Tuesday, May 9

Trump 's Very Strange World

The firing of FBI Director James B. Comey via President Trump's letter on May 9 is the latest craziness to come out of President Donald Trump’s administration in recent days. Does the President really believe we need a daily shock or surprise to get through each day, as he seems to?  

Or, is the FBI getting too close to uncovering collusion between Russian President Putin’s government and the Trump campaign team during the 2016 Presidential election? 
Never mind that in the firing letter, President Trump thanked Comey for telling him on three separate occasions he (President Trump) was not under investigation. What the devil does that have to do with “You’re fired?”

Does President Trump believe he is going to get an FBI Director who will do his bidding like the White House butler who brings him coke whoever he presses a red Coca Cola button on the Presidential desk?  Go back and read the fate of L. Patrick Gray who tried hard to please President Nixon, 

Another piece of weirdness the administration sent to congress would butcher the federal tax code to obscenely benefit the rich and cut the corporate rate from 35 to 15 percent. The Alternative Minimum Tax and the Estate Tax would also be scrapped. All of this will enrich the Trump family, if he is as rich as he claims to be. 

More importantly, it will stick working people in America with an additional $7 Trillion in national debt over the next ten years. 

Treasury Secretary Steven Munchin, a well-educated and successful businessman, stepped forward with a straight face, looked right into the cameras and said President Trump’s tax cutting proposal will promote extraordinary growth and “pay for itself.” This bit of pie-in-the-sky wishful thinking has never happened in the history of this country. It is a carryover from the days of Ronald Reagan. (Probably something that card reader in California told Nancy Reagan.)

Of course, by the time the national debt goes up another $7 Trillion, President Trump and the millionaires and billionaires in his administration will be long gone from office and probably sitting around in some country club smoking cigars and drinking 40-year old Scotch while enjoying their windfall gains.

Hooting and hollering galore broke out when House Speaker Paul Ryan said Republicans were keeping their promise when the administration on its second try successfully twisted the arms of enough Republican Congressmen and women to pass a measure to replace the Affordable Care Act, or Obamacare. Never mind it will likely cost 14 million Americans their health insurance and screw over those with cancer, physical and mental disabilities, or other pre-existing conditions. 

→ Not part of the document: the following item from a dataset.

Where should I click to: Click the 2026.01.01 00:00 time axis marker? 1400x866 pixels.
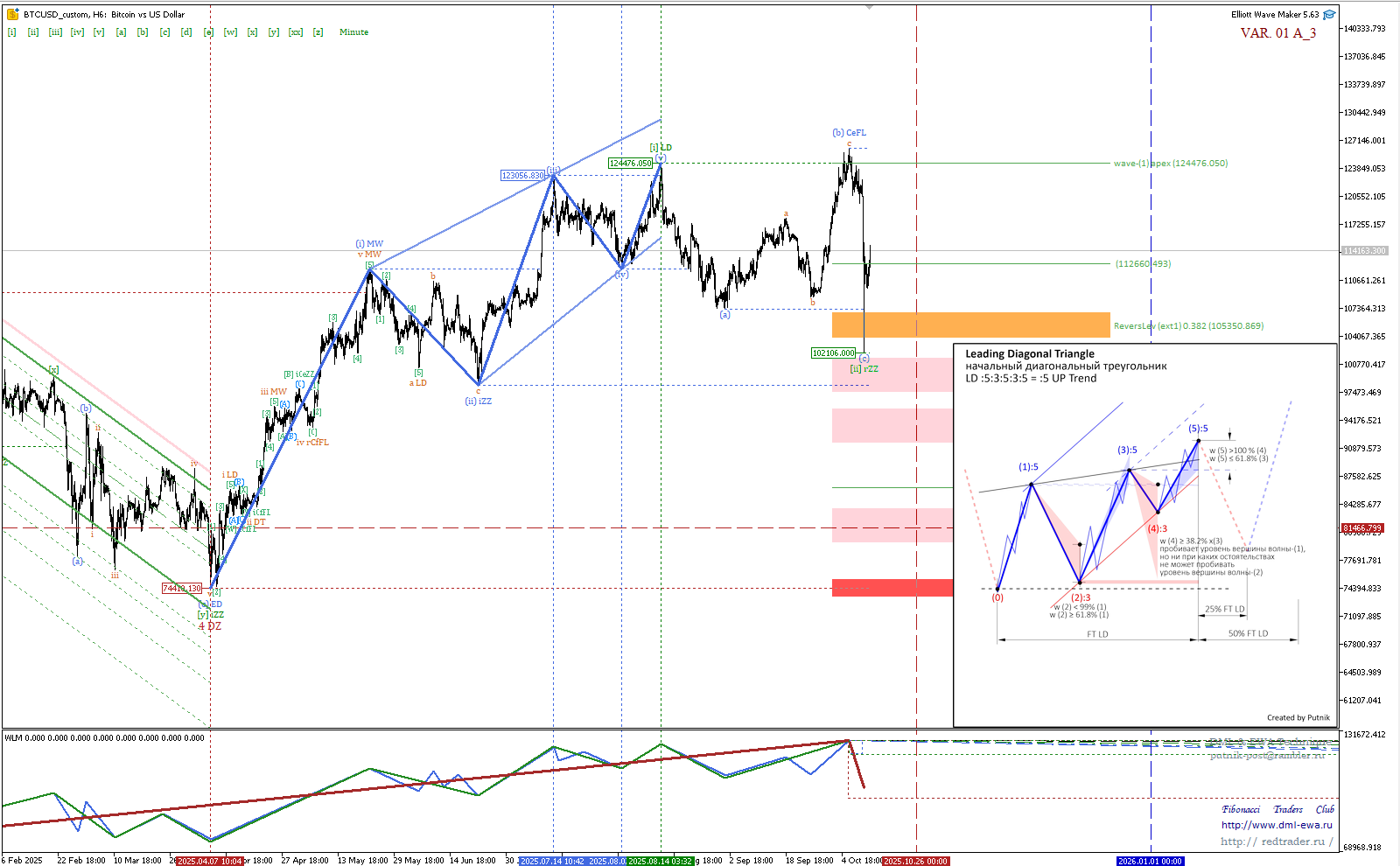coord(1150,862)
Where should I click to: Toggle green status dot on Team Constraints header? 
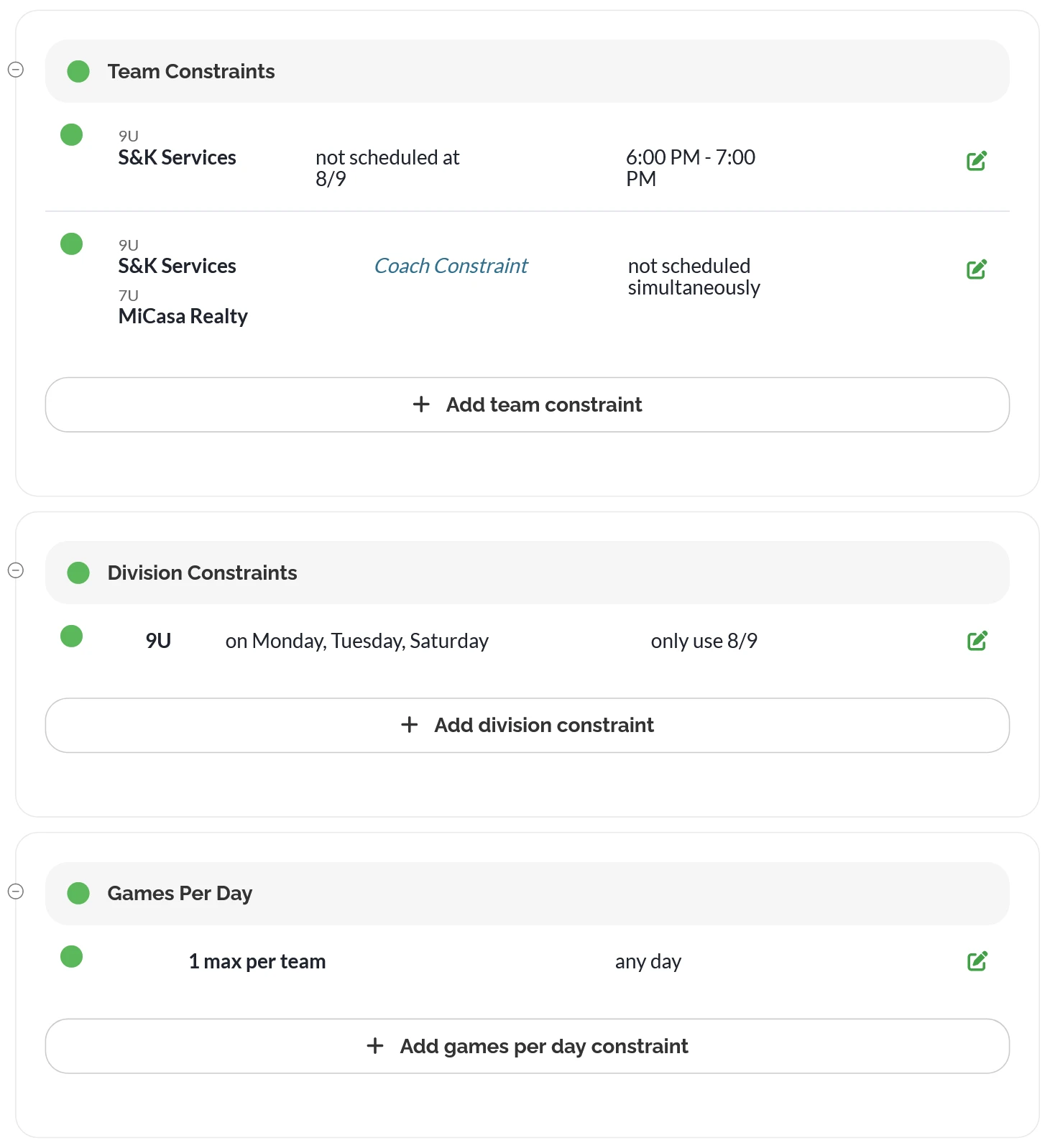click(78, 71)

And that wall that is supposed to be built between Mexico and the United States, well forget it. The latest spending bill did not include any money for the wall. Add to this “minor detail,” Mexico says it will not pony up a dime and then there are pending lawsuits filed by Texans to protect private lands, disruption of wildlife issues which will probably also wind up in court, a 1970 treaty prohibiting blocking a river, erosion and drainage issues, etc. etc.ad Infinitum.